Return the data that follows exactly. Include every line.

(Stored data)

· · · · · · ·

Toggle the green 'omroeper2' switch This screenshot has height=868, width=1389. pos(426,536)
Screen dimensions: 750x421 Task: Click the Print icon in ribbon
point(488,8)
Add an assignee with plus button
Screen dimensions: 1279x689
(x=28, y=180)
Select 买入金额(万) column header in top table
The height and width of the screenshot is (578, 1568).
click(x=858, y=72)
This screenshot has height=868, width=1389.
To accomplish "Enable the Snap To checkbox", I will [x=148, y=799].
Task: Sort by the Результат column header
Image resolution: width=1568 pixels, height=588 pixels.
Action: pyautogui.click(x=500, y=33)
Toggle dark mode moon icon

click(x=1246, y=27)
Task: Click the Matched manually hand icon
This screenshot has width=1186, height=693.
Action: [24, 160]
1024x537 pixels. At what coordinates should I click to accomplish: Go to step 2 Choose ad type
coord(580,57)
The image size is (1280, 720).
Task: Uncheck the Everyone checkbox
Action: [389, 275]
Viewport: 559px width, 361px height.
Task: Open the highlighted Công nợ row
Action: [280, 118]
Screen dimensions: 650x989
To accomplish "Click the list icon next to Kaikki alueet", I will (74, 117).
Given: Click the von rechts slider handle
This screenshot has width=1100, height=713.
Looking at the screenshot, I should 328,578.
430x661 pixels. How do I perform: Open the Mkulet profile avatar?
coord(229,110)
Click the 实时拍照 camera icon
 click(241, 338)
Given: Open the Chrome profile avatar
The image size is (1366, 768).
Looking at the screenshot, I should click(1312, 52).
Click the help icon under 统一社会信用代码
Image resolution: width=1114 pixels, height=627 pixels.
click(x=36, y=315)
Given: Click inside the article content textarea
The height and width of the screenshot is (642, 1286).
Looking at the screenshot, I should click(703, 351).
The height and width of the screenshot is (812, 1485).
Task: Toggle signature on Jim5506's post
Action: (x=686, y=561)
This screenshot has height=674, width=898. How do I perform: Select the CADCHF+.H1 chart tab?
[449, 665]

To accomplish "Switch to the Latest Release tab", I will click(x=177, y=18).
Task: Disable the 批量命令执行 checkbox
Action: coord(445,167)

· · · · · · ·

● **SOLUTION BELOW**:
Toggle the green 'omroeper2' switch This screenshot has height=868, width=1389. pos(426,536)
Screen dimensions: 750x421 Task: Click the Print icon in ribbon
point(488,8)
Add an assignee with plus button
Screen dimensions: 1279x689
(x=28, y=180)
Select 买入金额(万) column header in top table
The height and width of the screenshot is (578, 1568).
click(x=858, y=72)
This screenshot has height=868, width=1389.
To accomplish "Enable the Snap To checkbox", I will [x=148, y=799].
Task: Sort by the Результат column header
Image resolution: width=1568 pixels, height=588 pixels.
Action: pyautogui.click(x=500, y=33)
Toggle dark mode moon icon

click(x=1246, y=27)
Task: Click the Matched manually hand icon
This screenshot has width=1186, height=693.
Action: [24, 160]
1024x537 pixels. At what coordinates should I click to accomplish: Go to step 2 Choose ad type
coord(580,57)
The image size is (1280, 720).
Task: Uncheck the Everyone checkbox
Action: [389, 275]
Viewport: 559px width, 361px height.
Task: Open the highlighted Công nợ row
Action: [280, 118]
Screen dimensions: 650x989
To accomplish "Click the list icon next to Kaikki alueet", I will (74, 117).
Given: Click the von rechts slider handle
This screenshot has width=1100, height=713.
Looking at the screenshot, I should 328,578.
430x661 pixels. How do I perform: Open the Mkulet profile avatar?
coord(229,110)
Click the 实时拍照 camera icon
 click(241, 338)
Given: Open the Chrome profile avatar
The image size is (1366, 768).
Looking at the screenshot, I should click(1312, 52).
Click the help icon under 统一社会信用代码
Image resolution: width=1114 pixels, height=627 pixels.
click(x=36, y=315)
Given: Click inside the article content textarea
The height and width of the screenshot is (642, 1286).
Looking at the screenshot, I should click(703, 351).
The height and width of the screenshot is (812, 1485).
Task: Toggle signature on Jim5506's post
Action: (x=686, y=561)
This screenshot has height=674, width=898. How do I perform: Select the CADCHF+.H1 chart tab?
[449, 665]

To accomplish "Switch to the Latest Release tab", I will click(x=177, y=18).
Task: Disable the 批量命令执行 checkbox
Action: coord(445,167)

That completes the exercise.